Las luces a penas se apagaban, otro día se
convertía en recuerdos. Me disponía a cerrar la ventana del balcón, y advertí una
noche impoluta, revestida de un cargamento inusual de estrellas que embelesadas
se entretenían con una muy redonda y resplandeciente luna. Sí, su acogedora
luminiscencia se extendía por toda la ciudad y su estela se podía filtrar a través de recovecos en los
diferentes hogares, que a esa hora, también se acomodaban para ofrecer su
tiempo al placer de lo onírico.
Me acosté sin sueño, en su procura me
concentré en las idas y venidas del estridente y agudo aullar de las fuertes brisas
encajonadas de fin de año; también lograba escuchar a lo lejos, el ladrido desesperado
de un perro y de repente, entró a mi habitación mi hijo de once años,
angustiado, llorando con desconsuelo, por que sus padres un día, se tendrían
que morir.
Me resultó tan familiar la escena, pues a
lo largo de mi vida, en diferentes ocasiones
también había padecido de la claustrofobia que ocasiona esa indiscutible
realidad.

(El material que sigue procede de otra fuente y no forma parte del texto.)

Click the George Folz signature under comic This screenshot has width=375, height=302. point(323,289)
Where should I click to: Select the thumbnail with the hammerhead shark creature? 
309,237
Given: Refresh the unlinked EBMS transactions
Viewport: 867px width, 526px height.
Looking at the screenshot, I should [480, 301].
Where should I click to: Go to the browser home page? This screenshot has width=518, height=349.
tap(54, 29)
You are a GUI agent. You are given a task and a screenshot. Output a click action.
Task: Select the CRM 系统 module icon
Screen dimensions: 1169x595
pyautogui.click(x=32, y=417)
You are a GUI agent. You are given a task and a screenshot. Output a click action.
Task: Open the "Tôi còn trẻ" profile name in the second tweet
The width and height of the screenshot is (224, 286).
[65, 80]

No es normal que alguien quiera morirse, lo usual, es querer alargar
nuestros días lo que más se pueda. Pensé
en lo triste que debía ser para padres incrédulos, explicarle a sus hijos en
medio de un desasosiego como este, que en efecto un día todo termina. Así, sin
más posibilidades ni esperanzas.
El temor a la pérdida de sus seres
queridos, era la prueba irrefutable del crecimiento de mi hijo, de su necesidad
de comprensión, por lo tanto se hacía menester una franca y sincera
conversación. Le expliqué que la eventualidad de la muerte daba sentido a
nuestra vida, nos permitía tomar
conciencia de su valor y fragilidad, pero así mismo, nos mostraba con nitidez, el
importante rol que jugaba el tiempo en todo ello. Es la proximidad del fin lo
que nos mueve a hacer el bien, lo que nos invita a honrar y dar amor a nuestros
seres más amados, pues puede que después, ya no tengamos el chance.

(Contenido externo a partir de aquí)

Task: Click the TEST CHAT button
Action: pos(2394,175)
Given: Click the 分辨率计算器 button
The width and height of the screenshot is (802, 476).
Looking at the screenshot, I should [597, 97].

Poco a poco fue entendiendo el mensaje y cuando
estuvo más tranquilo, antes de mandarlo otra vez a la cama, le di el antídoto y
sustento de lo que le acababa de indicar, eso, a través de lo cual, podría
superar esta y cualquier otra sacudida. Le entregué la misma rayada y
desvencijada Biblia que en una ocasión me obsequiaron mis papás, cuando había llegado
la hora de salir del cascarón para ir a enfrentar el mundo.
Al regresar a la cama entendí la razón de
la exquisitez de aquella noche, estaba puesta de gala para uno momento sublime,
mi hijo entraba a otra etapa de su vida, esa en la que gozoso y lleno de paz, entendía a
cabalidad a qué se refería Dios cuando hablaba de vida eterna.